**Aim of the task**.
Rewrite everything from the start of the listing down through the line containing "tap(2035, 1029)", replacing "widget" with "panel" and leaving every other word as it stands. Omit the pictures from your answer.

**Data lines**.
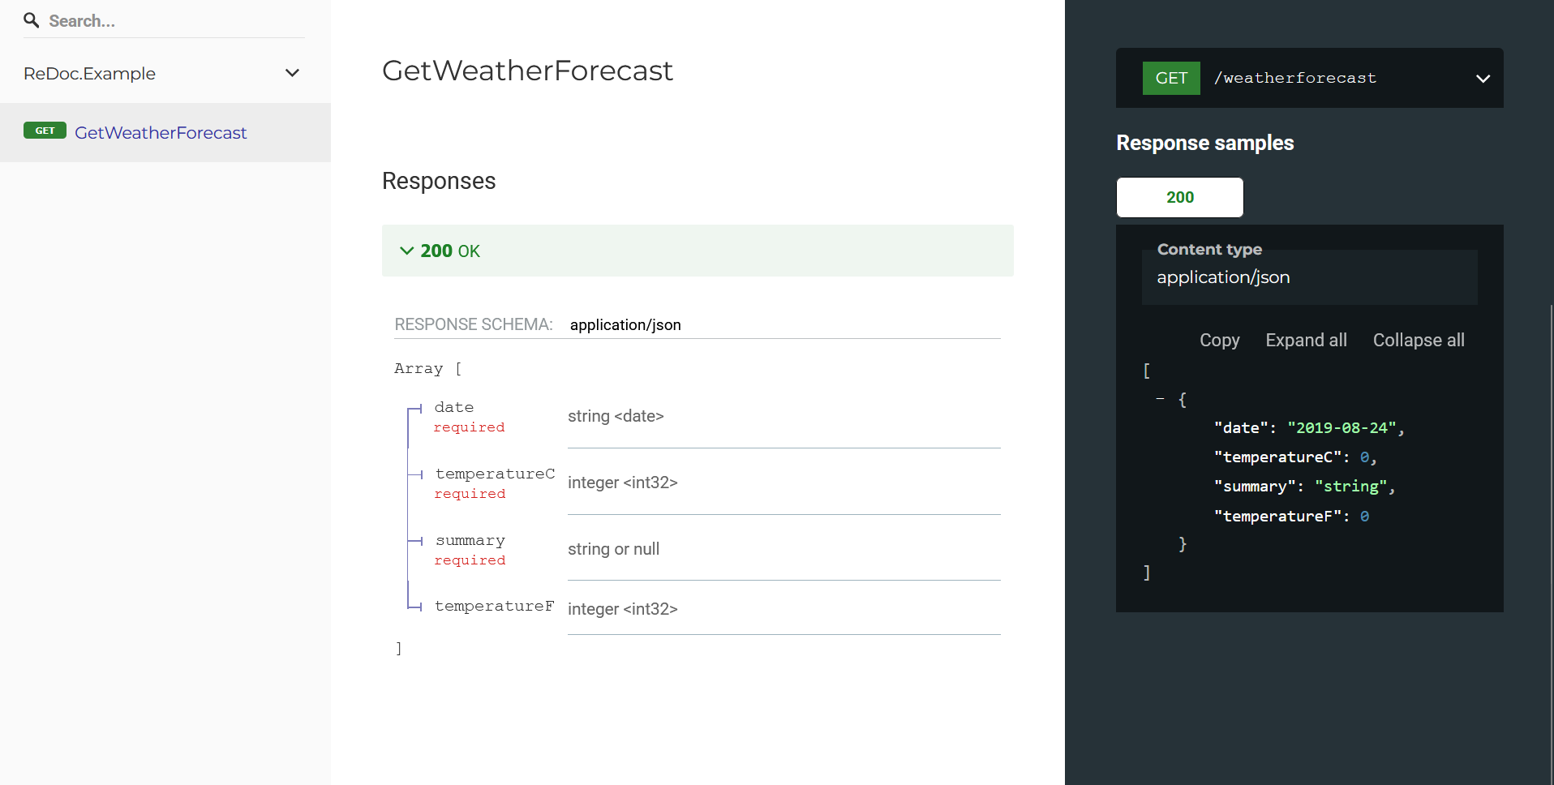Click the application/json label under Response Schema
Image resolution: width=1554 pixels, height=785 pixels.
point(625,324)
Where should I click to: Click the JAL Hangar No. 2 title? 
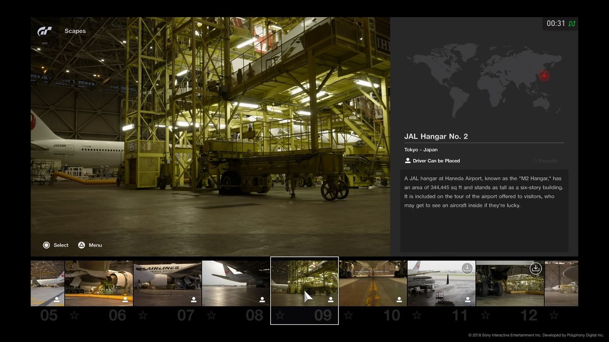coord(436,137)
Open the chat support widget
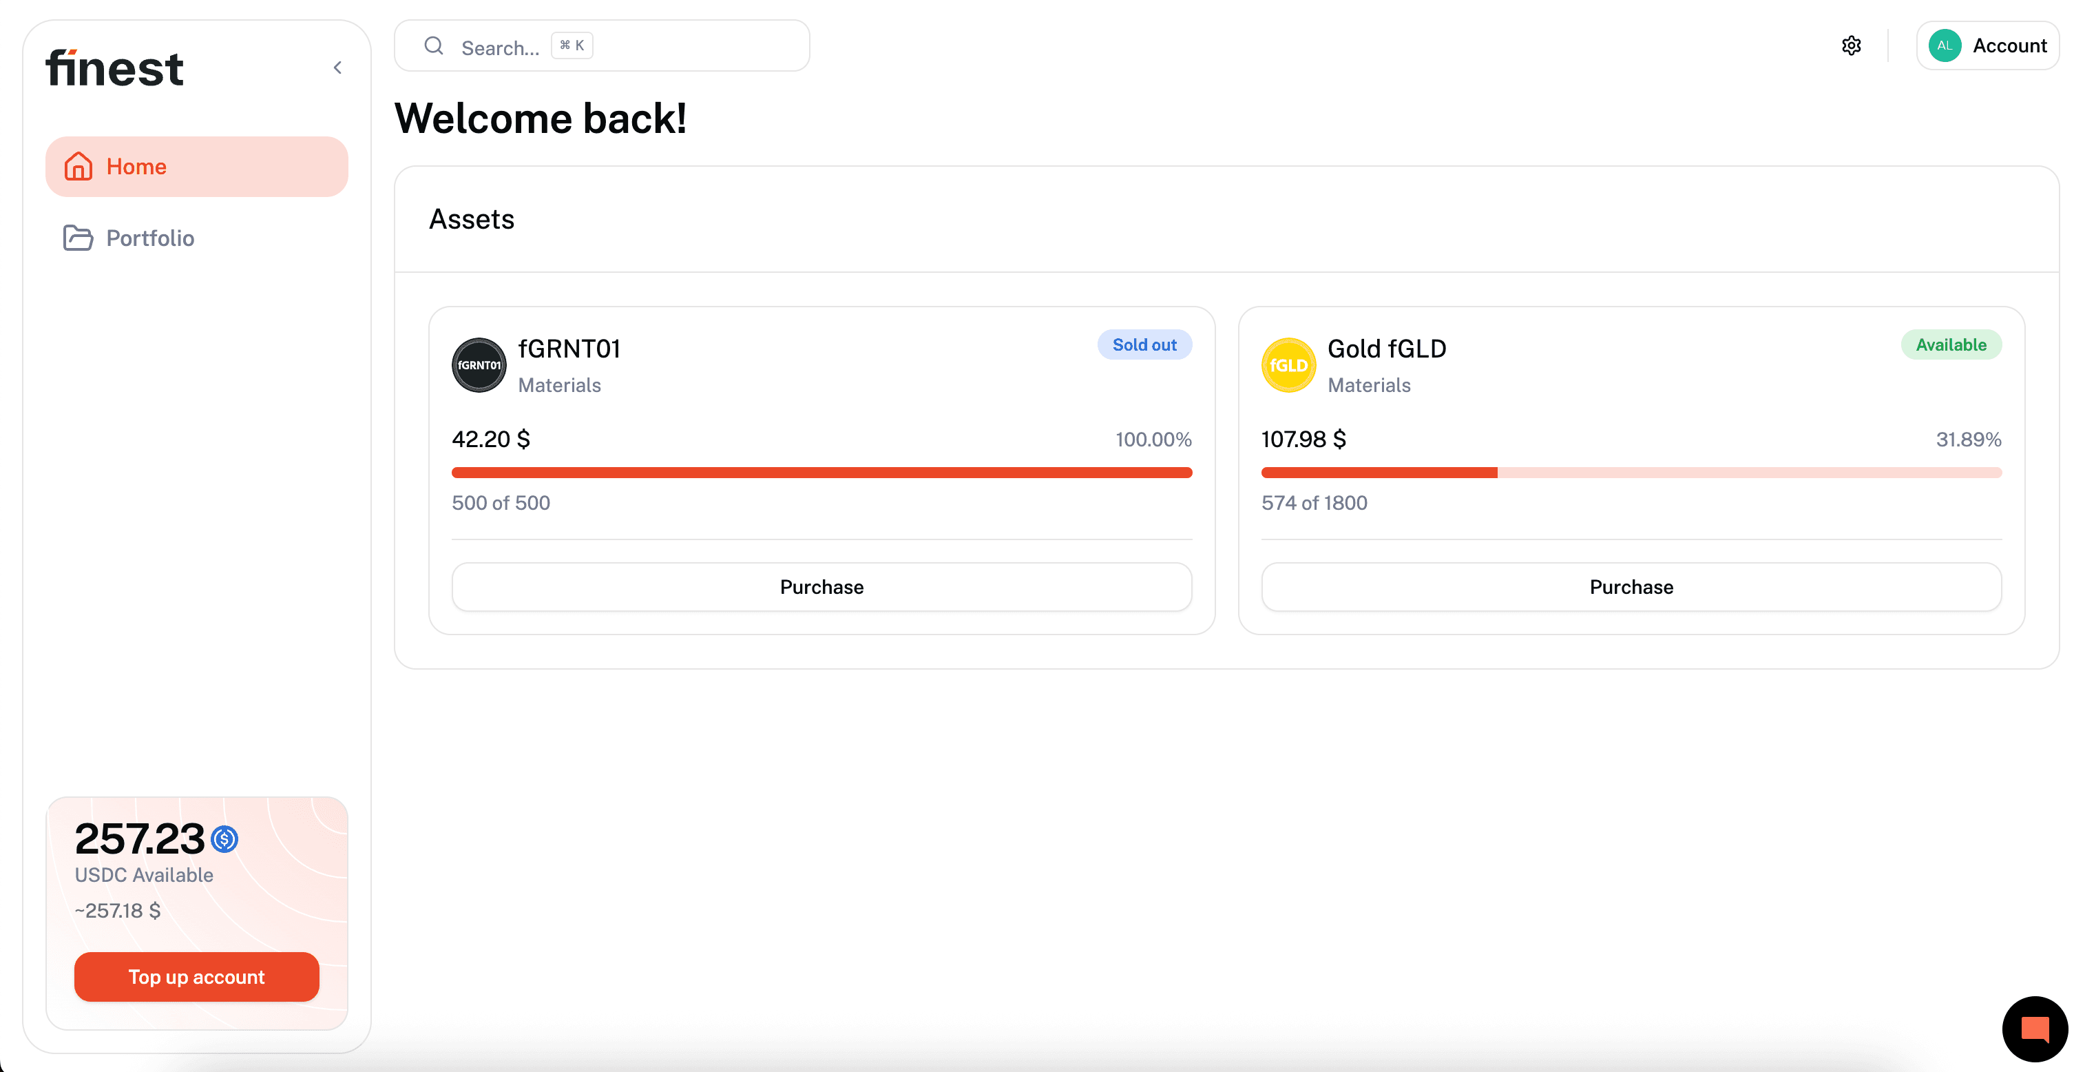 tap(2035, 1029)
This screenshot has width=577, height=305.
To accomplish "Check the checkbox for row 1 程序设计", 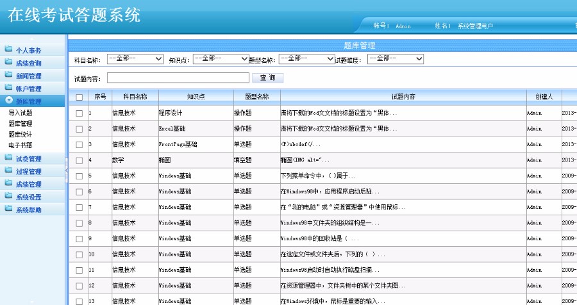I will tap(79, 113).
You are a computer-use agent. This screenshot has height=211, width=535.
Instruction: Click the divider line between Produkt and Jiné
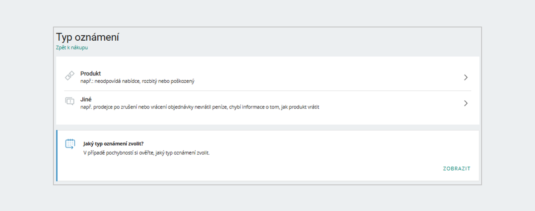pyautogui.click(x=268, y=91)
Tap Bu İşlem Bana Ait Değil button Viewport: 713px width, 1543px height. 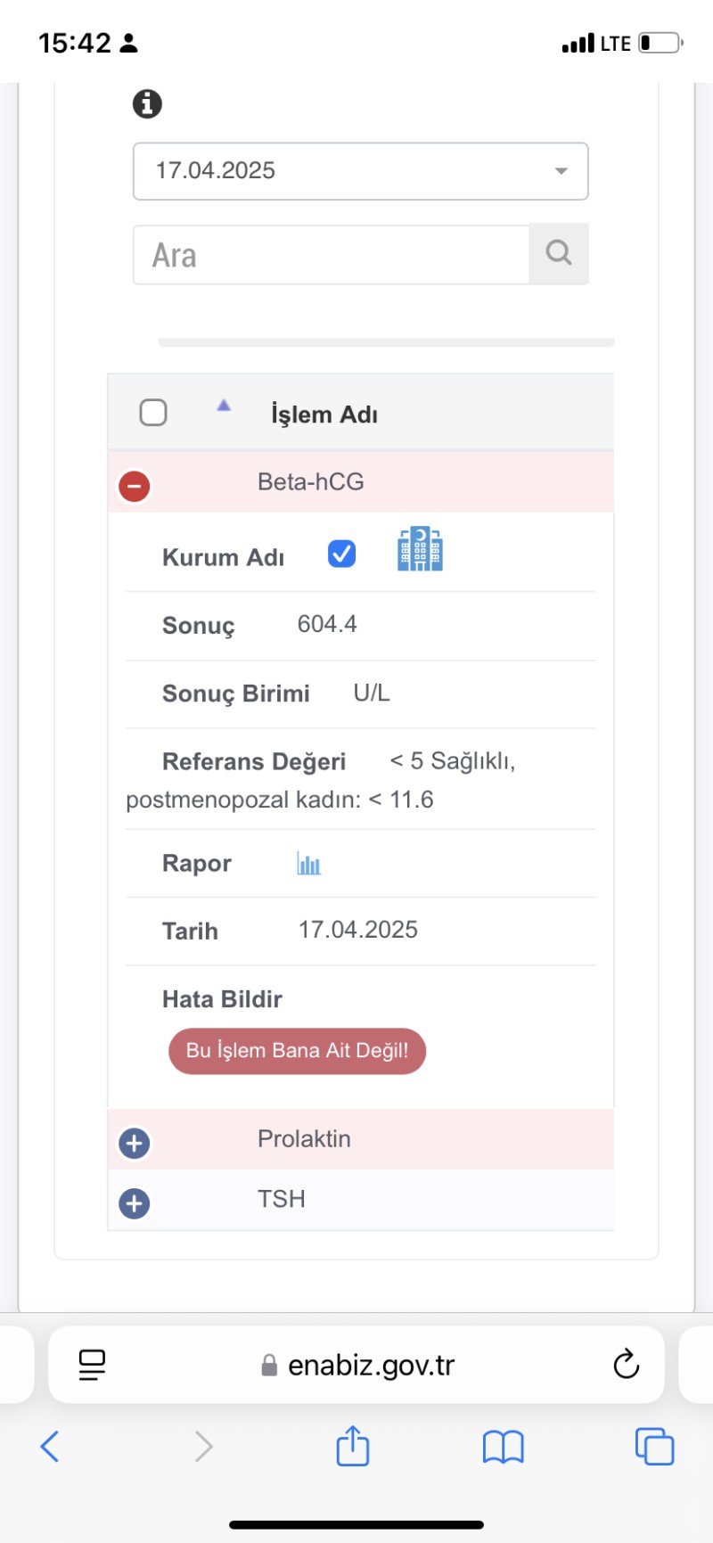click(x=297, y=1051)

**Output of the exercise**.
Click the application/json label under Response Schema
Image resolution: width=1554 pixels, height=785 pixels.
point(625,324)
Where should I click to: Click the JAL Hangar No. 2 title? 
coord(436,137)
Open the chat support panel
 tap(2035, 1029)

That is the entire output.